ACTIVITY :: Set every entry down again, unchanged, picture-free.

DATASET RECORDS section start

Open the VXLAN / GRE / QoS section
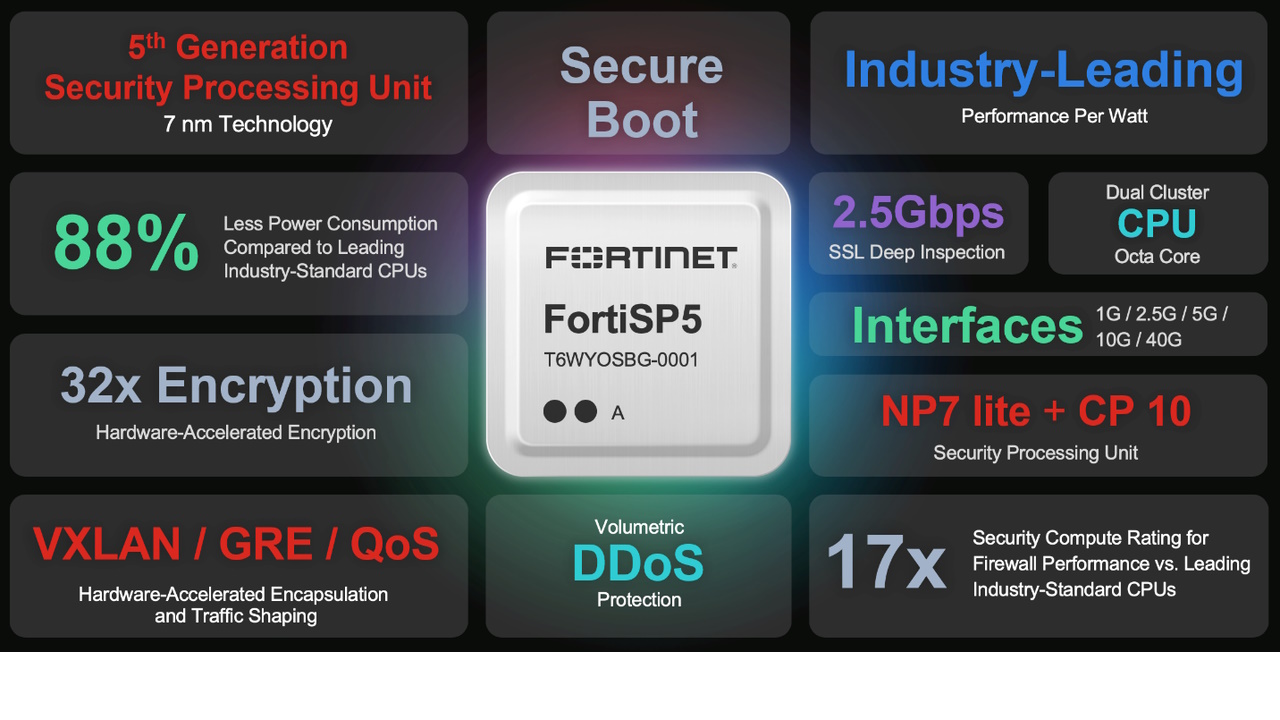The width and height of the screenshot is (1280, 720). click(237, 543)
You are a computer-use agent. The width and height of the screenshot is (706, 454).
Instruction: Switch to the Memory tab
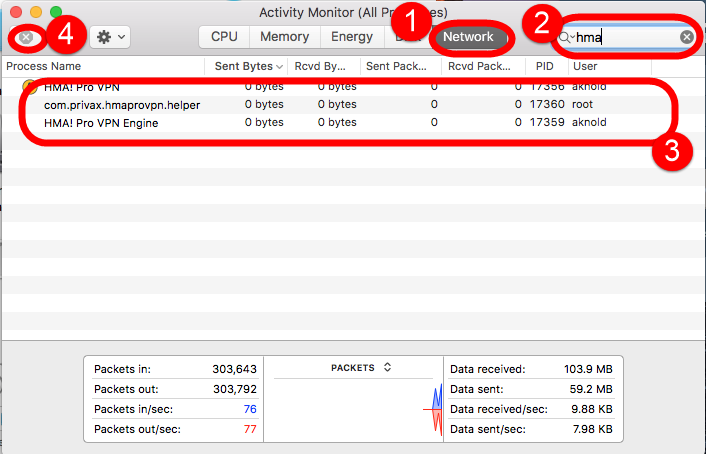(284, 37)
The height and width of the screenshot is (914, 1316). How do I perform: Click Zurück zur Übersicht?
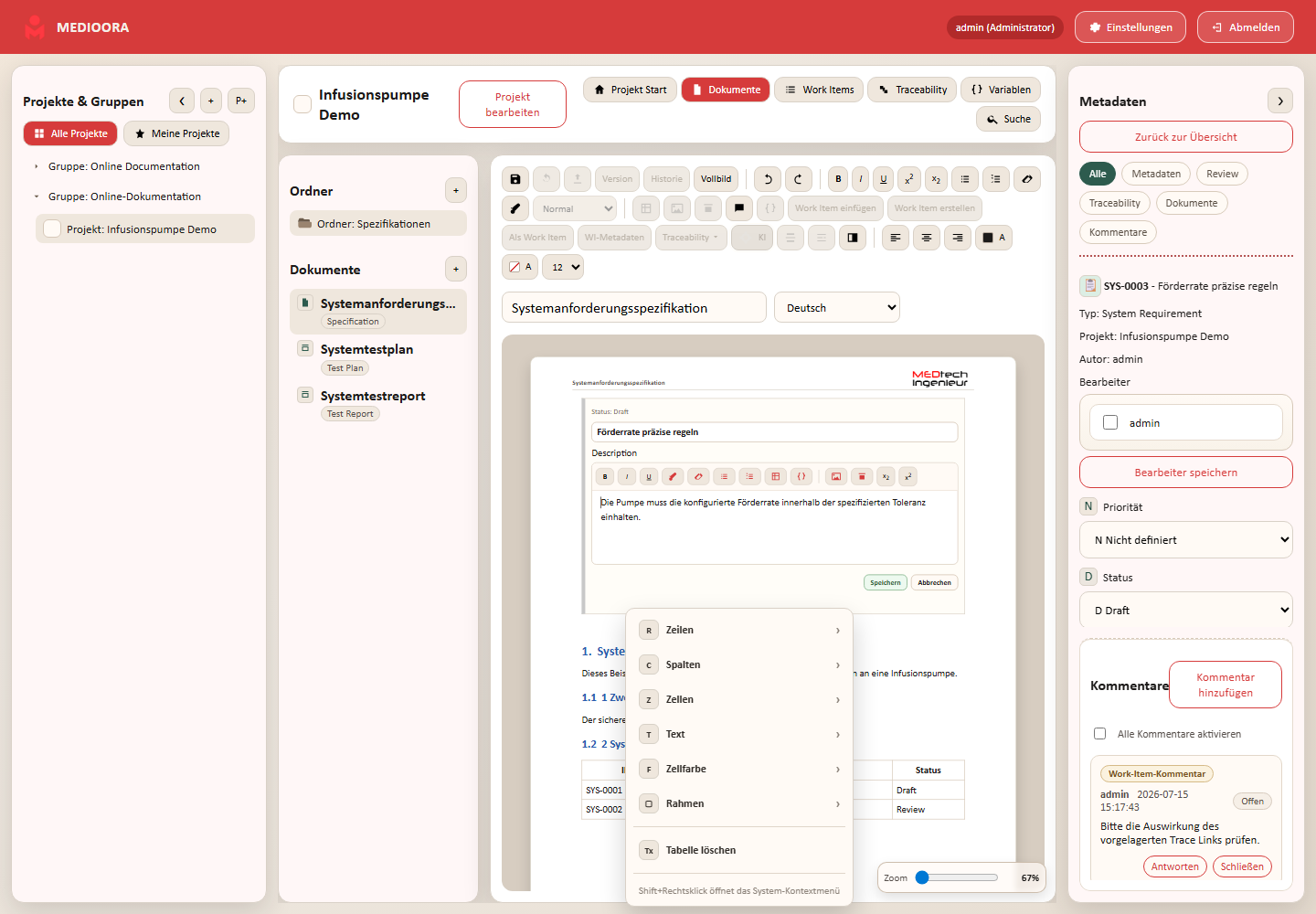[x=1186, y=137]
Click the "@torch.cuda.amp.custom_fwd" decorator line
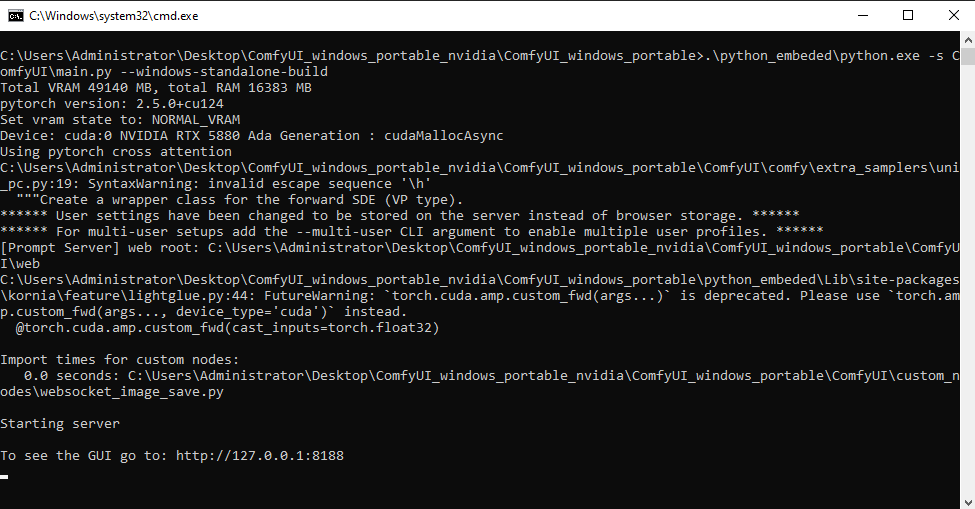 pos(228,328)
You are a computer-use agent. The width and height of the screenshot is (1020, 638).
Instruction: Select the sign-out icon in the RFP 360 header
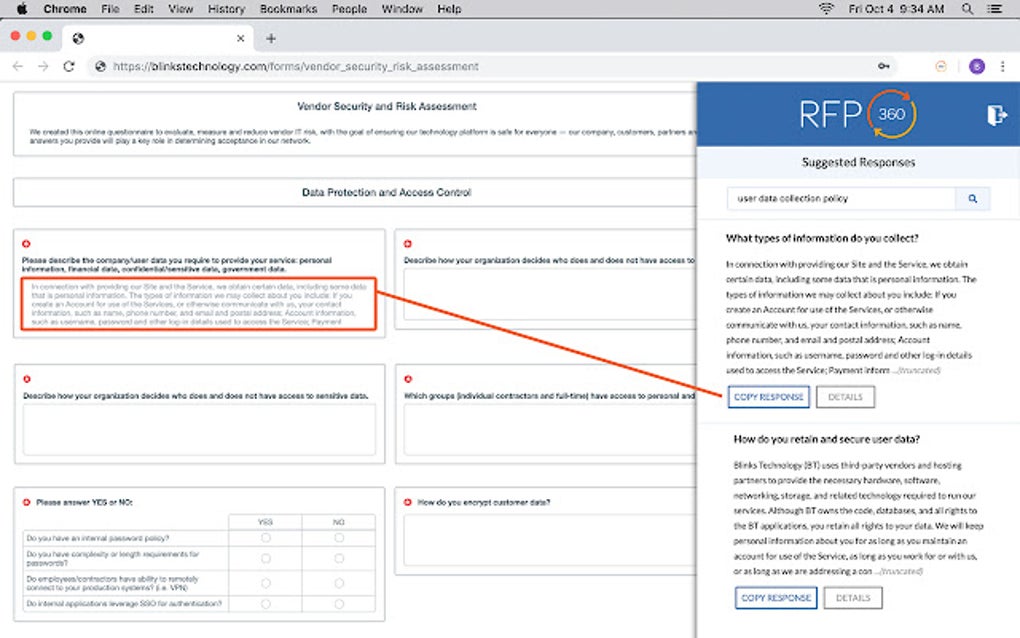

DATASET RECORDS section end

RESULT FOR THIS TASK ::
Open the VXLAN / GRE / QoS section
The width and height of the screenshot is (1280, 720). click(237, 543)
You are a computer-use agent. The width and height of the screenshot is (706, 454).
Instruction: Switch to the Memory tab
(284, 37)
The height and width of the screenshot is (914, 1316). How do I perform: Click Zurück zur Übersicht?
[x=1186, y=137]
Click the "@torch.cuda.amp.custom_fwd" decorator line
 pos(228,328)
You are a computer-use agent. The width and height of the screenshot is (1020, 638).
Instruction: Select the sign-out icon in the RFP 360 header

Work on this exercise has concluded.